En el baño. Qué escenario. Reviso el teléfono. Qué costumbre. Recibo un correo. Lo leo dos veces. Creo que entiendo. Dudo. En la firma leo a un José Antonio Ocampo. Director. El remitente dice trabajar en la escuela de Administración Pública de la Universidad de Columbia. En Nueva York, ¿dónde más? Me felicita por la admisión. ¿Quiso decir aplicación? Pienso. Vuelvo a leer. Me habla de la concentración en Economía y Desarrollo Político. Una de las más grandes en la institución, advierte. Hemos trabajado con el índice de felicidad en Bután, con proyectos de resiliencia en Tanzania y con centros de migrantes en Jordania; enlista. Como ves, termina el correo, las oportunidades de crecimiento son únicas y esperamos darte la bienvenida este otoño.
Silencio.
Silencio absoluto.
¿Este otoño?
¿A qué se refiere?
¿De qué bienvenida habla?
Ocampo es el director de la división a la que apliqué en Columbia. Hasta aquí voy bien. Pero, ¿de qué habla? ¿a qué admisión se refiere?
Silencio.
Regreso a la bandeja de entrada. Nada. Ningún correo nuevo.

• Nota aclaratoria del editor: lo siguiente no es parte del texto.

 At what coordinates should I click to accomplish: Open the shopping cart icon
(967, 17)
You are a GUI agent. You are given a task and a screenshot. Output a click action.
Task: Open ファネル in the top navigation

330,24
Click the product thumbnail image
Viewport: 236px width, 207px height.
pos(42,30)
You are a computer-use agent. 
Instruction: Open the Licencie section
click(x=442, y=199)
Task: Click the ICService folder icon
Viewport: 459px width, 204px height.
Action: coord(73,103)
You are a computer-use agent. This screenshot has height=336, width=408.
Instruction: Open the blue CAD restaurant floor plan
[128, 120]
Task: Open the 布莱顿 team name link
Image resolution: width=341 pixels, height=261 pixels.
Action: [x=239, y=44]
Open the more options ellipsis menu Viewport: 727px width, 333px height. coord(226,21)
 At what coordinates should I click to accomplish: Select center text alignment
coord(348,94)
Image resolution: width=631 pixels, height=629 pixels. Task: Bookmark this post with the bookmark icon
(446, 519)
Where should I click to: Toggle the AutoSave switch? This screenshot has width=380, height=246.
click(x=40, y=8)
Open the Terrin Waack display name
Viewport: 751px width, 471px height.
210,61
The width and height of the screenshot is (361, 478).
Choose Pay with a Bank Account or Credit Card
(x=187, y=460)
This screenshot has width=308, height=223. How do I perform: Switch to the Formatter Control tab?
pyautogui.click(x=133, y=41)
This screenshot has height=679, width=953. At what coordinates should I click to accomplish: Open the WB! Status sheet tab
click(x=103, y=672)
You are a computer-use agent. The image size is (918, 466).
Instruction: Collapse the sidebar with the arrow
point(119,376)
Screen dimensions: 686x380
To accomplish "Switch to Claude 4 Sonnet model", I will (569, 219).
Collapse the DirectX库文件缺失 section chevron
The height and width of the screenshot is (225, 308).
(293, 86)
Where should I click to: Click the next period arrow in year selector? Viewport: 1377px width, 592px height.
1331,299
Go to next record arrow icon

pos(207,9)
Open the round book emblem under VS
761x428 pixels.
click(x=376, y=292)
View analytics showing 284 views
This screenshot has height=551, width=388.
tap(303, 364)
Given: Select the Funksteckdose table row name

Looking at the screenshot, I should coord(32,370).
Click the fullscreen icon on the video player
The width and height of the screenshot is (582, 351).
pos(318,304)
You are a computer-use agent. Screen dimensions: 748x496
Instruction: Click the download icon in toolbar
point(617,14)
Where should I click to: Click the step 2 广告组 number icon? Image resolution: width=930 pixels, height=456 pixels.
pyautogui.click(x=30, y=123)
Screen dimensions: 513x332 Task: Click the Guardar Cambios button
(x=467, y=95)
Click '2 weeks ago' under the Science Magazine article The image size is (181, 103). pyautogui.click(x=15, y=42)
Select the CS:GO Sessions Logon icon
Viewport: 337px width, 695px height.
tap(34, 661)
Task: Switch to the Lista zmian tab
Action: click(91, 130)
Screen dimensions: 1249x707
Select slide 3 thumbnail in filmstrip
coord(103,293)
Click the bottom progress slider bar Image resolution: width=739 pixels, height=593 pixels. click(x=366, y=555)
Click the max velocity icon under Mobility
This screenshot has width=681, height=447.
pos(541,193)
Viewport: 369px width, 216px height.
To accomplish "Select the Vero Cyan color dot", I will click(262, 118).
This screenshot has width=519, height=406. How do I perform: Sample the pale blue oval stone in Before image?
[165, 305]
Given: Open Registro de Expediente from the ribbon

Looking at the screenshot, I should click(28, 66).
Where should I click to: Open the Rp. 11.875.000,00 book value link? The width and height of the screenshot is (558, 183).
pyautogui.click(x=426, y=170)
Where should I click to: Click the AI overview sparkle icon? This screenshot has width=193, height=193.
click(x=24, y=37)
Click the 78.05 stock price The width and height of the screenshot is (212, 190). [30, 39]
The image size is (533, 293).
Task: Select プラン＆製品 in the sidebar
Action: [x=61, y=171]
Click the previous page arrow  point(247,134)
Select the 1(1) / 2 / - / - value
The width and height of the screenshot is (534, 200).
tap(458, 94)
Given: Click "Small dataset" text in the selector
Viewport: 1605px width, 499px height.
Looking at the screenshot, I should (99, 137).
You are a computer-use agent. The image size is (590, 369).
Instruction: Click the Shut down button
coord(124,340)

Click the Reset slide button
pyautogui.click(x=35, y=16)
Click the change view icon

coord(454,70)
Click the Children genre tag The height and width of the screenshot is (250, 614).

Reviso las otras bandejas. Nada.
Escribo SIPA en el buscador del mail. Bingo. Ahí está. Un correo sin abrir.
El estatus de tu aplicación ha cambiado, dice. Y ya. Es todo.
Da click en esta liga para ver los cambios, concluye. Nada más.
¿Debo dar click? ¿qué encontraré del otro lado? ¿quiero seguir adelante con esto? ¿quiero leer el cambio de estatus en el baño de mi oficina?
Dejo de pensar. Doy click. El celular no responde. Las manos sudan. Los ojos nublados. La temblorina. El celular sin responder.
Entro.
Me pide que escriba el nombre de usuario. No lo recuerdo.
Que escriba la contraseña. Tampoco.
¡¿Qué chingados!?
Respiro. Una vez. Dos. Quizá tres. No importa.
Genero otra contraseña. La misma de siempre. Es mejor no ponerse obstáculos.
Estoy dentro.
El mensaje es el mismo: El estatus de tu aplicación cambió. Da click en la siguiente liga para revisar.
Lo hago.
No sé cuánto tiempo pasa. No sé cuánto tiempo llevo en el baño. Tampoco importa.
En la pantalla del celular aparecen serpentinas y confeti. Tengo en la mano mi carta digital de aceptación. Estoy dentro. Columbia me ofreció admisión. Soy un Seeple. La vida es otra. Todo cambió. De súbito. En el baño.
Lo que viene después es confuso. Brinco. Lloro. Ahogo algunos gritos. Vuelvo a llorar. Rio frente al espejo. Todo en el baño.
Aviso a mi familia. Aviso a David. Publico un tuit. ¿Adivinen a quién acaban de ofrecer admisión en SIPA? Escribo. Es todo. El cohete despegó y no hay forma de frenar el viaje.
Salgo del baño. Regreso al escritorio. Repito el procedimiento. Leo el mensaje. Leo la carta de aceptación. Es real. Está ocurriendo.
Capturo la pantalla. Publico la captura en Facebook. Tengo que hacerlo. Siento la necesidad de gritar al mundo que estoy dentro. Que lo logré. Siento la urgencia de convencerme. De demostrar(me) que es real. Que lo hice.
Y funciona.
Llueven los mensajes, las reacciones, los buenos deseos y las felicitaciones. Me siento arropado. Me siento valioso. Me siento feliz.
No es tiempo de cantar victoria. Estoy dentro pero necesito dinero para cubrir la colegiatura --de una de las escuelas más caras del mundo-- y los gastos de vida --en una de las ciudades más caras del mundo--; pero estoy dentro. Soy un seeple. Estoy en Columbia. A pesar de todo --y a pesar de mí--, lo logré.